Continue the Smart Life general terms and conditions from the point where the text stops, in the same style and numbering.

Source excerpt →
[start]

GENERAL TERMS AND CONDITIONS SMART LIFE B.V.

Article 1. General.

  1. These general terms and conditions (hereinafter „Terms“) apply to any tender, offer, agreement and related legal transactions between Smart Life B.V., a company organized under the laws of the Netherlands, registered at the Dutch Chamber of Commerce under number 68039824 (hereinafter referred to as „Smart Life“), and any third party (hereinafter called „Counterparty“).
  2. In case Smart Life enables third parties for the execution of the agreement, these conditions also apply to these third parties.
  3. (Former) employees of Smart Life and its managing board are also able to rely on these conditions.
  4. The applicability of purchase conditions or other general conditions of the Counterparty is explicitly rejected.
  5. If one or more clauses of these terms would be at any time wholly or partially nullified or destroyed, the remaining clauses will remain fully applicable. Smart Life and the Counterparty shall then enter into negotiations to agree on new clauses to replace the nullified or destroyed clauses, whereby the purpose and intent of the original clauses will be observed as much as possible.
  6. If uncertainty exists regarding the interpretation of one or more clauses of these terms, the interpretation should occur in accordance to the terms and conditions.
  7. If between parties a situation arises that is not regulated by these general terms of delivery, then the situation should be assessed in accordance to the general terms of delivery.
  8. If Smart Life does not require strict compliance with these conditions, this does not mean that the clauses do not apply, or that Smart Life renounces the right to demand strict compliance with the clauses of the conditions in other cases.

Article 2. Tenders and Offers.

  1. All tenders and offers of Smart Life are without obligation and are valid for 30 days. A tender or offer expires if the product to which the tender or offer relates became unavailable in the meantime.
  2. Seller cannot be kept to its tenders and offers if the Counterparty can reasonably understand that the tenders or offers, or any part of them, are an obvious mistake or error.
  3. The prices mentioned in a tender or offer are exclusive of VAT and other government levies.
  4. If the acceptance (whether or not on subordinate points) deviates from the offer included in either the tender or the offer Smart Life cannot be bound to it. The agreement in that case is not in accordance with this deviating acceptance, unless Smart Life states otherwise.
  5. A composite quotation does not compel Smart Life to perform part of the assignment for a corresponding part of the quoted price. Tenders and offers do not automatically apply to future orders.

Article 3. Delivery times and delivery.

  1. The delivery times specified by Smart Life are expected delivery times and can never be regarded as a deadline. The Counterparty must take this into account when making agreements with its customers.
  2. Smart Life shall notify the Counterparty as soon as possible of any delay in delivery and informs the Counterparty about the new expected delivery time. Smart Life shall not be held liable towards the Counterparty for damage resulting from a delay in delivery, and delay does not give the Counterparty the right to terminate the agreement.

[end]

Items listed in a dataset →

[start]

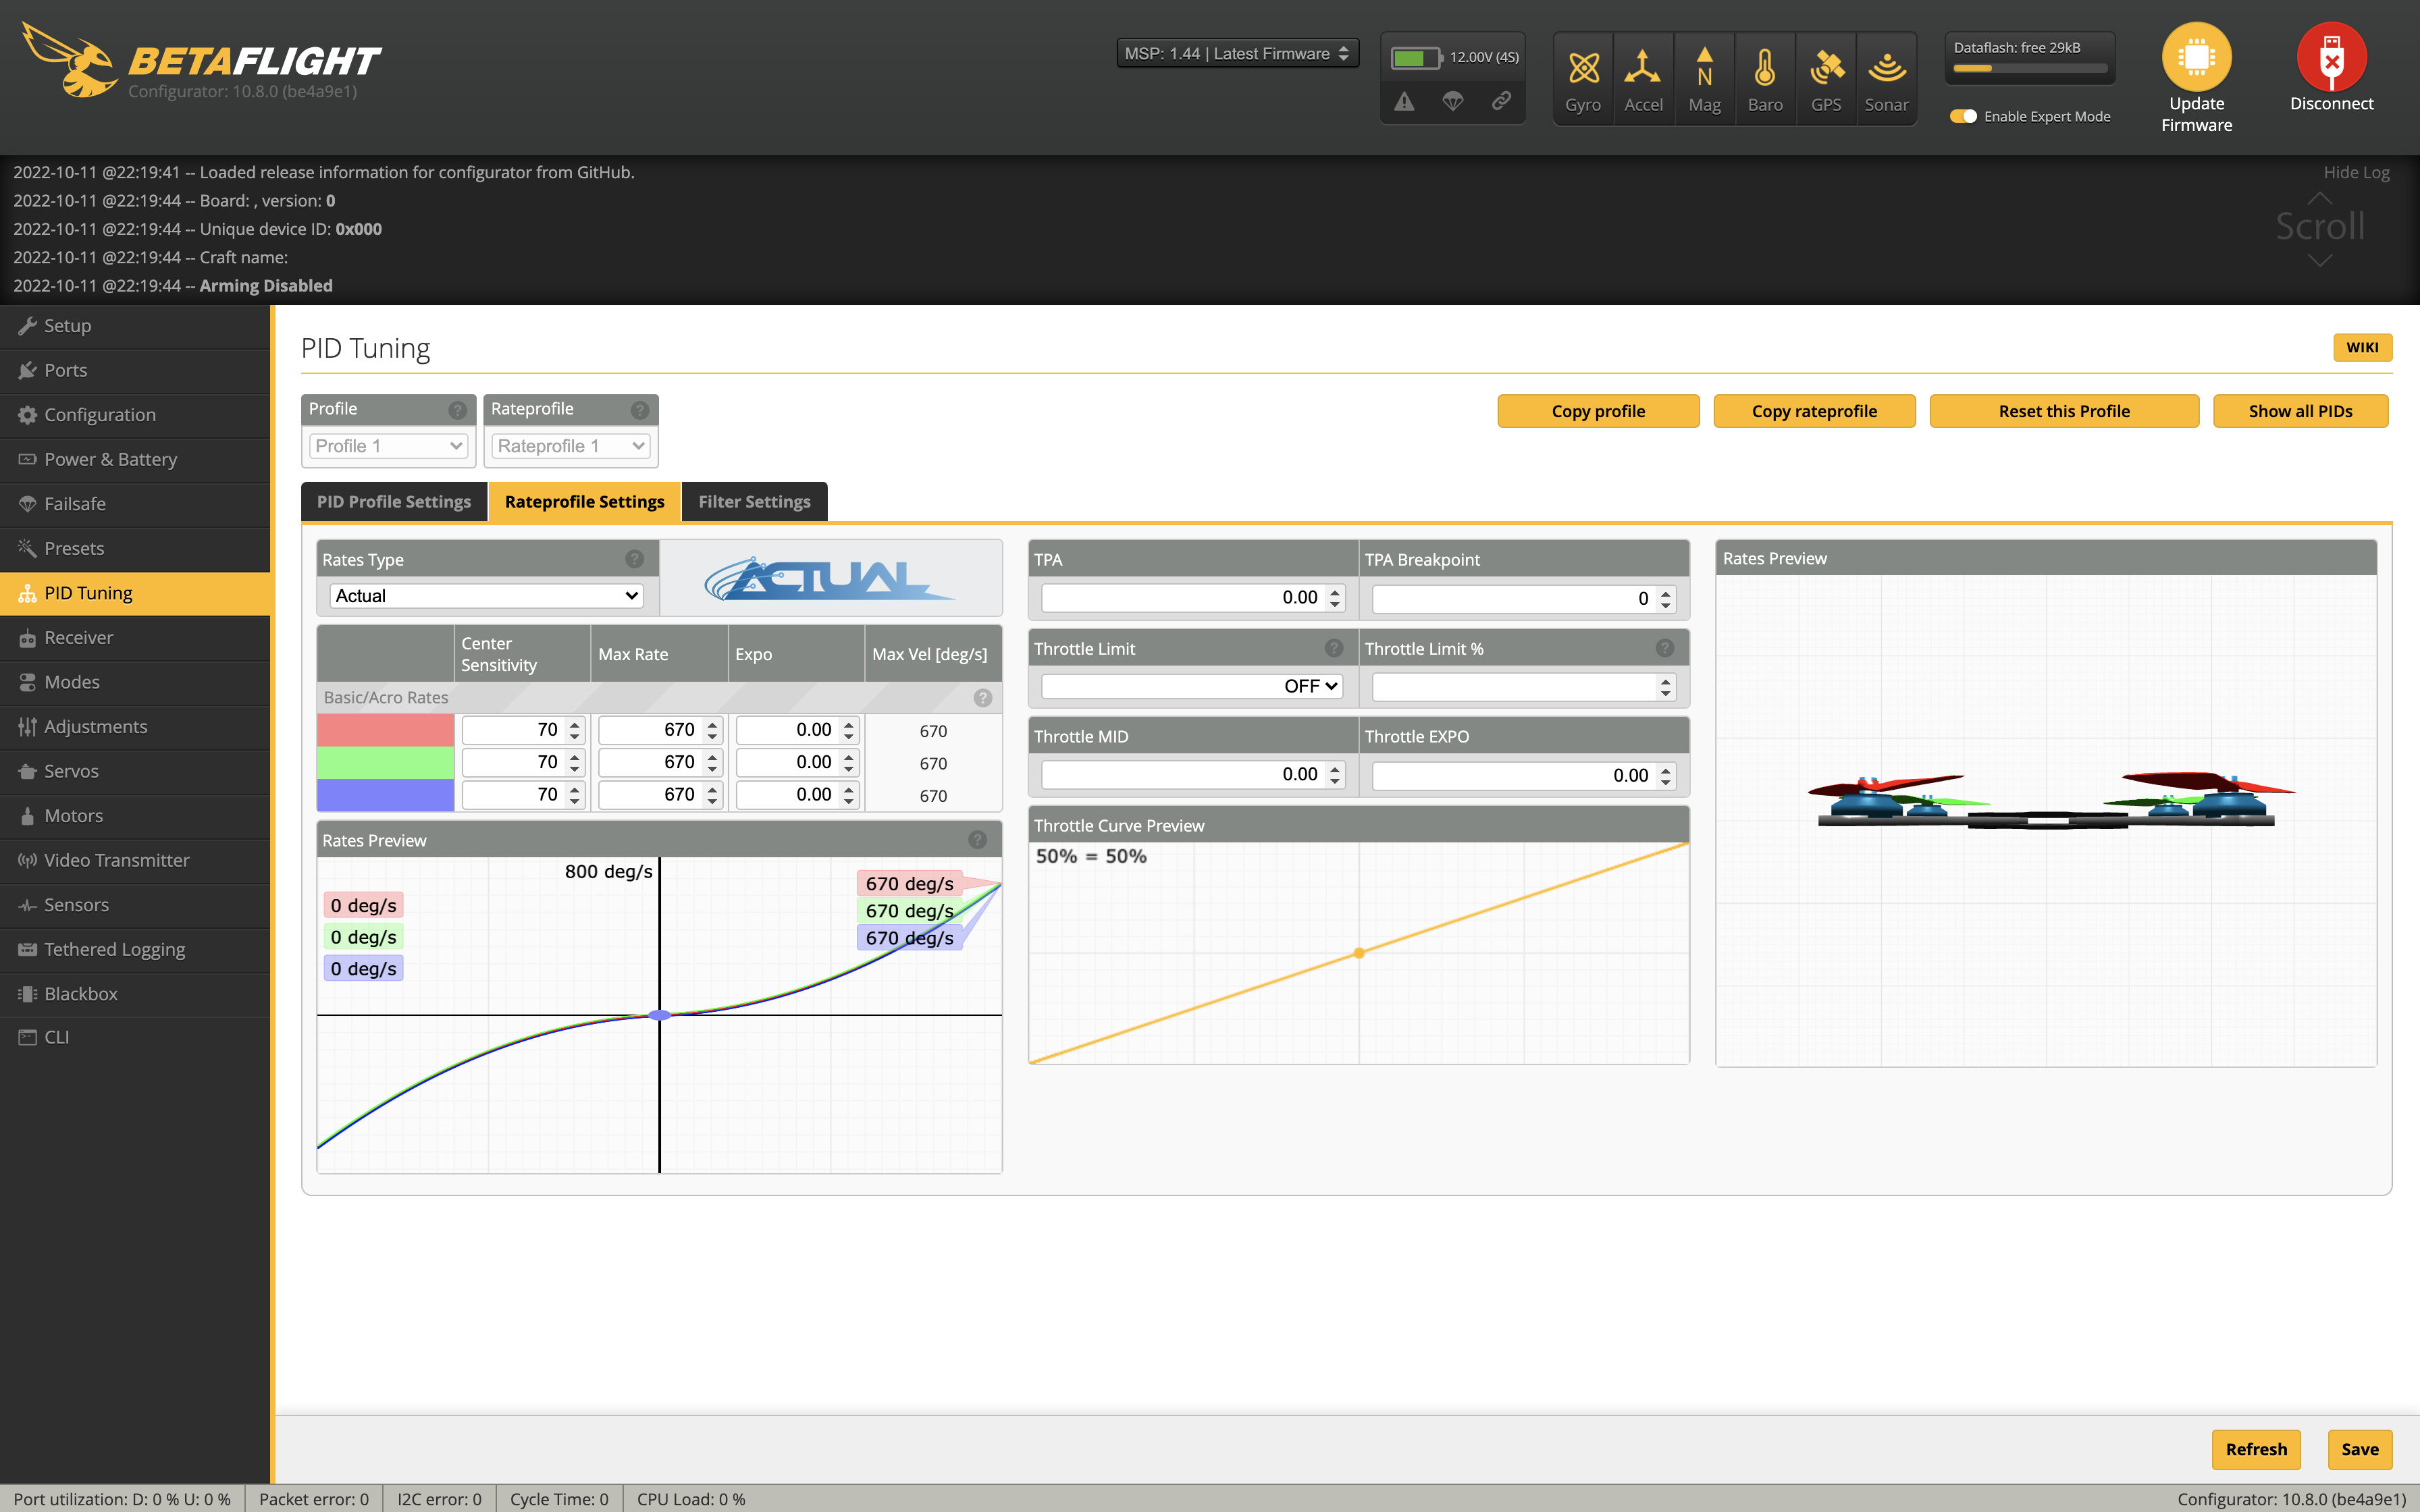Viewport: 2420px width, 1512px height.
Task: Open the MSP firmware version dropdown
Action: pos(1237,54)
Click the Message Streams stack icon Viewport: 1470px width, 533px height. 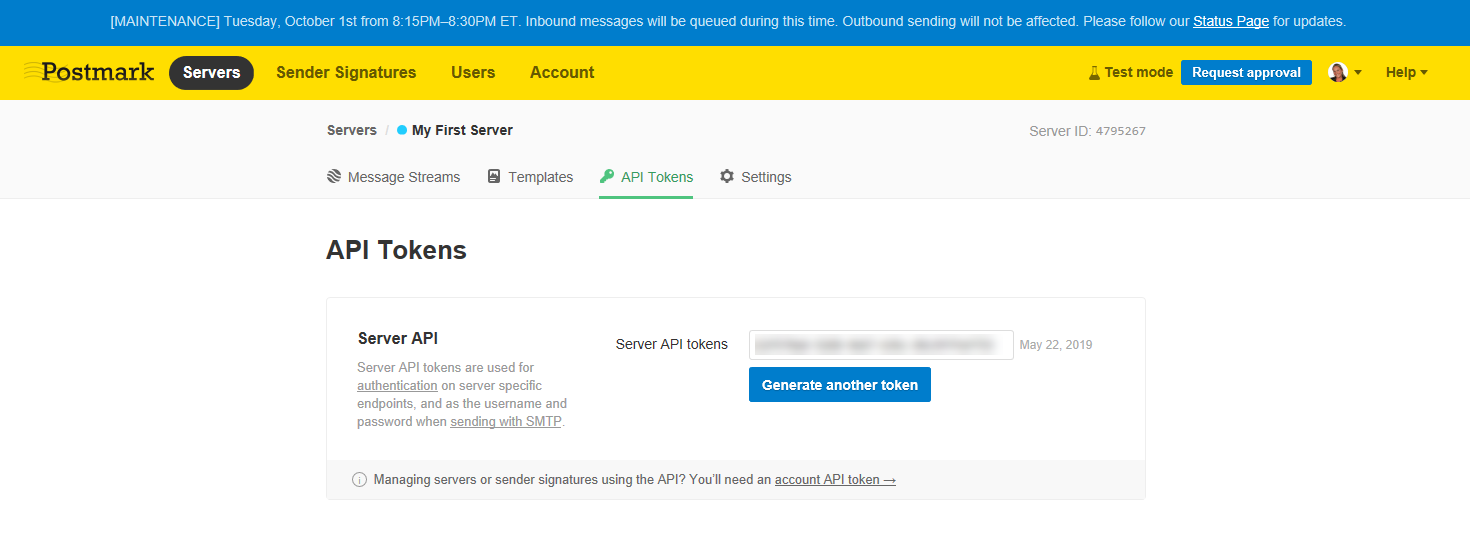[x=334, y=177]
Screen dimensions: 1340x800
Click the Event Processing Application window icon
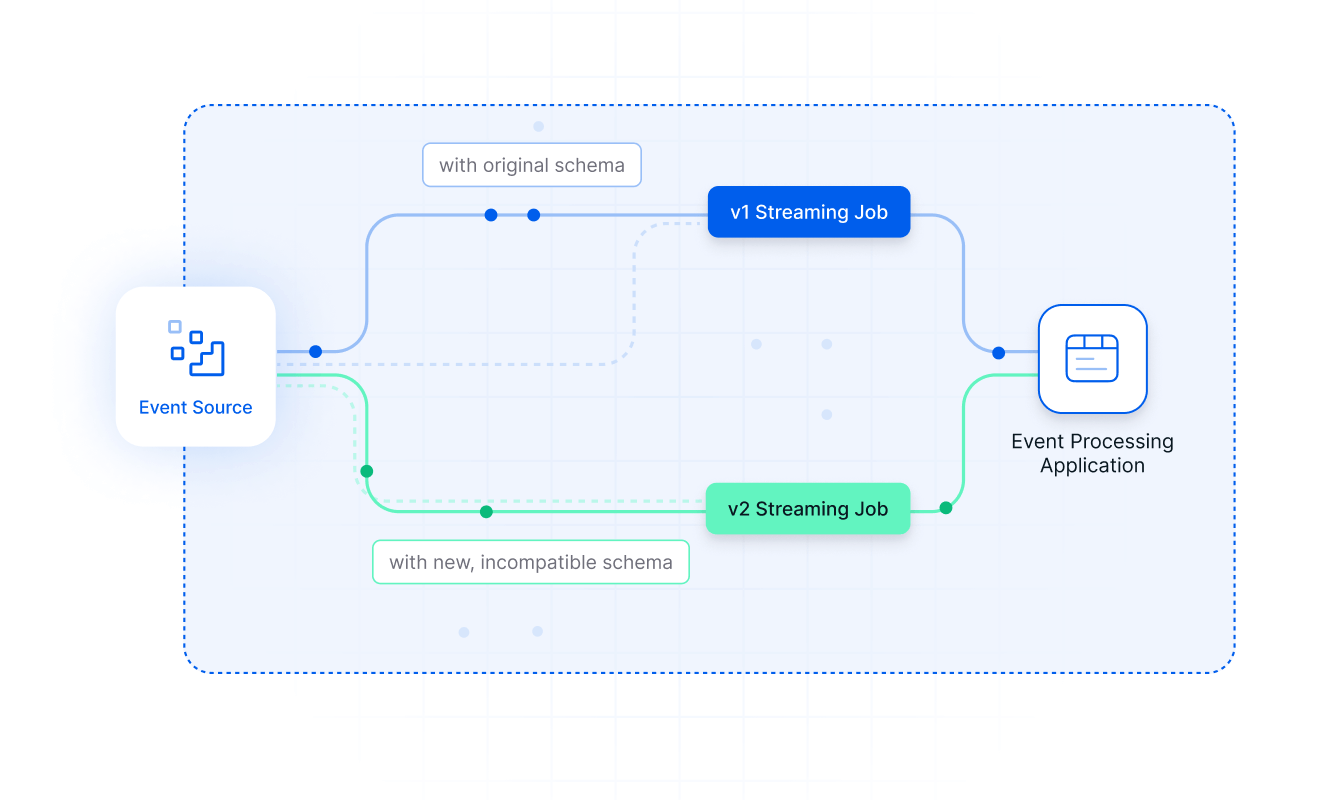click(x=1092, y=359)
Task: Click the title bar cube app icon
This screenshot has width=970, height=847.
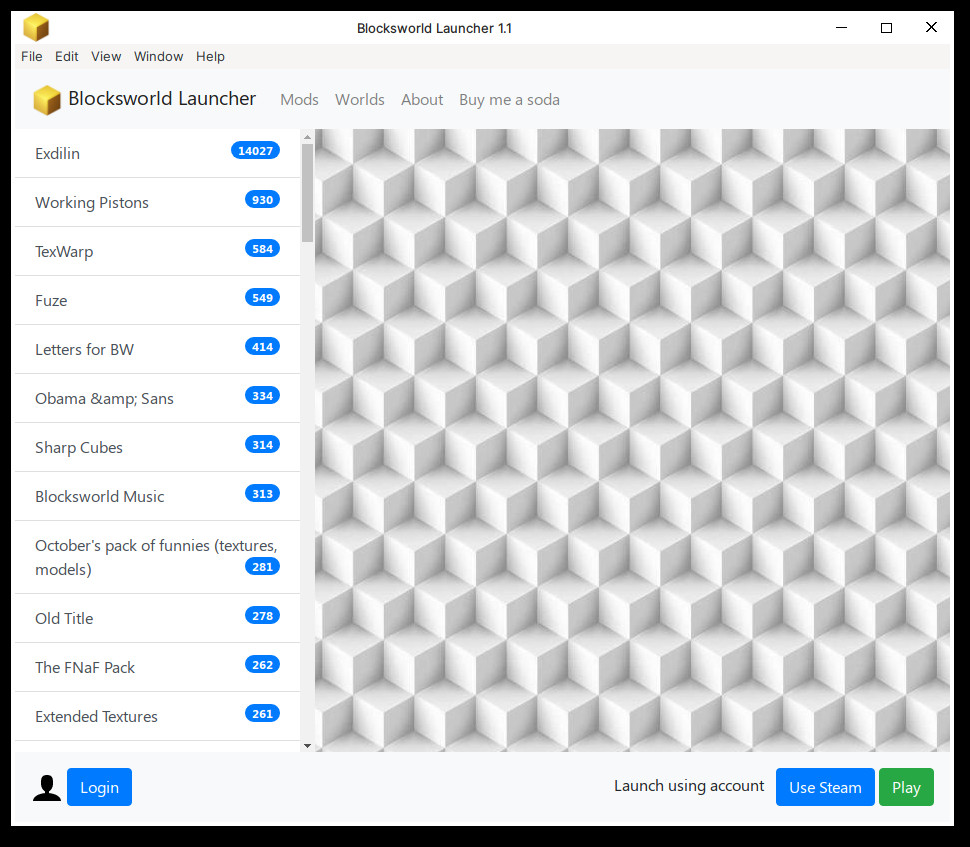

[end]

Response →
  3. The Counterparty is obliged to accept the purchased goods at the moment they are made available to him or delivered to him (or to a third party designated by the Counterparty) („delivery“). The risk of loss, damage or depreciation is passed to the Counterparty at the time of delivery.
  4. If the Counterparty refuses or fails to provide information or instructions necessary for the delivery, the goods will be stored at the expense and risk of the Counterparty. The Counterparty in that case owes all additional costs, including by all means the cost of storage and transport. Storage of property referred to here does not affect the obligation of the Counterparty to purchase the goods.

Article 4. Implementation en modification of the agreement.

  1. Smart Life is entitled to execute the agreement in parts and to invoice in corresponding parts.
  2. If Smart Life requires data from the Counterparty for the implementation of the agreement, the execution period does not begin sooner than after the Counterparty has provided accurate and complete data to Smart Life. Specified delivery times change accordingly.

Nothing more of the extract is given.